A fire has been re-kindled in the heart of one of the most enigmatic bands in contemporary music. Every Time I Die return to action with Ex Lives and explode with new found artistic drive and passion. Long term fans may be surprised by an unexpected return to the schizophrenic down-tuned fury that encapsulated hardcore flash-bang Hot Damn!, but acting as a counter-balance to the ferocity comes some of the finest songwriting of the band’s career.
On their previous three releases Gutter Phenomenon, The Big Dirty, and New Junk Aesthetic, Every Time I Die explored a more palatable sound. The band removed most of their dazzling tempo shifts in favour of a pronounced Southern groove and increasingly utilised singer, Keith Buckley’s commendable clean vocals amongst his caustic screams. This approach increased Every Time I Die’s profile and seemed to be a direct reaction to the band becoming jaded with the hardcore scene that they, along with genre legends Converge and Botch, helped forge. So much so, Keith Buckley made an attempt at breaking through the glass ceiling by signing up as vocalist of side-project/super-group, the Damned Things, much to the chagrin of the rest of the band. Ultimately, this project became an apathetic circle-jerk of bloated egos but has turned out to be the touch paper that has ignited Ex Lives. Here Buckley returns to his role as larynx-shredding polymath and the rest of the band (who catalogued a wealth of new music in his absence) bristle with evident anger at the thoughts of being left behind.
As a result, Ex Lives captures the band at their viciously abrupt best. It’s Every Time I Die without any fat, just a reined-in, leaner version of its angular self.
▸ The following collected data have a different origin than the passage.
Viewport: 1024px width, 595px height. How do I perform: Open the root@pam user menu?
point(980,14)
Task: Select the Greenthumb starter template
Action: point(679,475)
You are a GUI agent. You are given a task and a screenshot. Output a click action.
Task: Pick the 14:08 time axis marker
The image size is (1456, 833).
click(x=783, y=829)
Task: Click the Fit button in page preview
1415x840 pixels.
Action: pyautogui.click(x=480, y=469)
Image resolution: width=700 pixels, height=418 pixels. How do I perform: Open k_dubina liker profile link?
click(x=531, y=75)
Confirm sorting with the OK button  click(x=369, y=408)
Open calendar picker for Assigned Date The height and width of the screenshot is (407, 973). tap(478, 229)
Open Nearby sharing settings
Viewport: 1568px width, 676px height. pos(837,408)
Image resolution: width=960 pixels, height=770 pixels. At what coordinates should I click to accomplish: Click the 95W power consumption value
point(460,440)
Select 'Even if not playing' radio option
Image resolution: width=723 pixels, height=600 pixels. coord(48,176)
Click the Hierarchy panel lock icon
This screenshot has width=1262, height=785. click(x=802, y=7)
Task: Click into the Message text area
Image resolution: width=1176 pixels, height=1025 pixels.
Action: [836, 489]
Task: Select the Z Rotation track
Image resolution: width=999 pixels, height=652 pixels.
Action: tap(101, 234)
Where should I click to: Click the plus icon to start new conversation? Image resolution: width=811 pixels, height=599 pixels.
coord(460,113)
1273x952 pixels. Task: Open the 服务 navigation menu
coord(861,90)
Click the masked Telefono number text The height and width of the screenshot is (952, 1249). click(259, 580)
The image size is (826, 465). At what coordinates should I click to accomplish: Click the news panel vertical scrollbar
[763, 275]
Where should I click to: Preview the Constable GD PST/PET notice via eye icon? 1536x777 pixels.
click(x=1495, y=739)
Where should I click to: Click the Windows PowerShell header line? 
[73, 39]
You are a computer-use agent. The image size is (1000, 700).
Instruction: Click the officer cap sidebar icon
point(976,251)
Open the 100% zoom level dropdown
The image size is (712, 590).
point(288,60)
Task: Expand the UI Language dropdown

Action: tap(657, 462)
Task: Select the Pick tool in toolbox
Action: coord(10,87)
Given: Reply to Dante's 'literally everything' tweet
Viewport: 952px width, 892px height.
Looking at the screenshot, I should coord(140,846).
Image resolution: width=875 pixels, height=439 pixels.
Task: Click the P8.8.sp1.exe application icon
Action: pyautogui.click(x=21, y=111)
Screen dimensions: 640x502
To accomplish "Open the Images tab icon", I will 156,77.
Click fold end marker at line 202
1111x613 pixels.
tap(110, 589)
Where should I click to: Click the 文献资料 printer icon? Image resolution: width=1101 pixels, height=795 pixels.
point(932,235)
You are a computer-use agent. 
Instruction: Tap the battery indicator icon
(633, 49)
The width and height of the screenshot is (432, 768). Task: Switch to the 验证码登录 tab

Commencing with the flippantly titled “Underwater Bimbos from Outer Space”, new drummer Ryan Leger establishes his prowess on the drum throne as his energetic beats smash the teeth out of your head, and as you reach to pick them off the floor—the riffs (especially the booming breakdown at the end) drops you on your knees. But what makes this track blaze is Keith Buckley’s performance, evident as you kneel with your toothless mouth agape in awe. The frenzied verses are devoid of melody yet delivered with the captivating tonality that all the greats possess, while the chorus contains an almost choral quality. This track is barely contained in its short life span and leaves the listener wanting more.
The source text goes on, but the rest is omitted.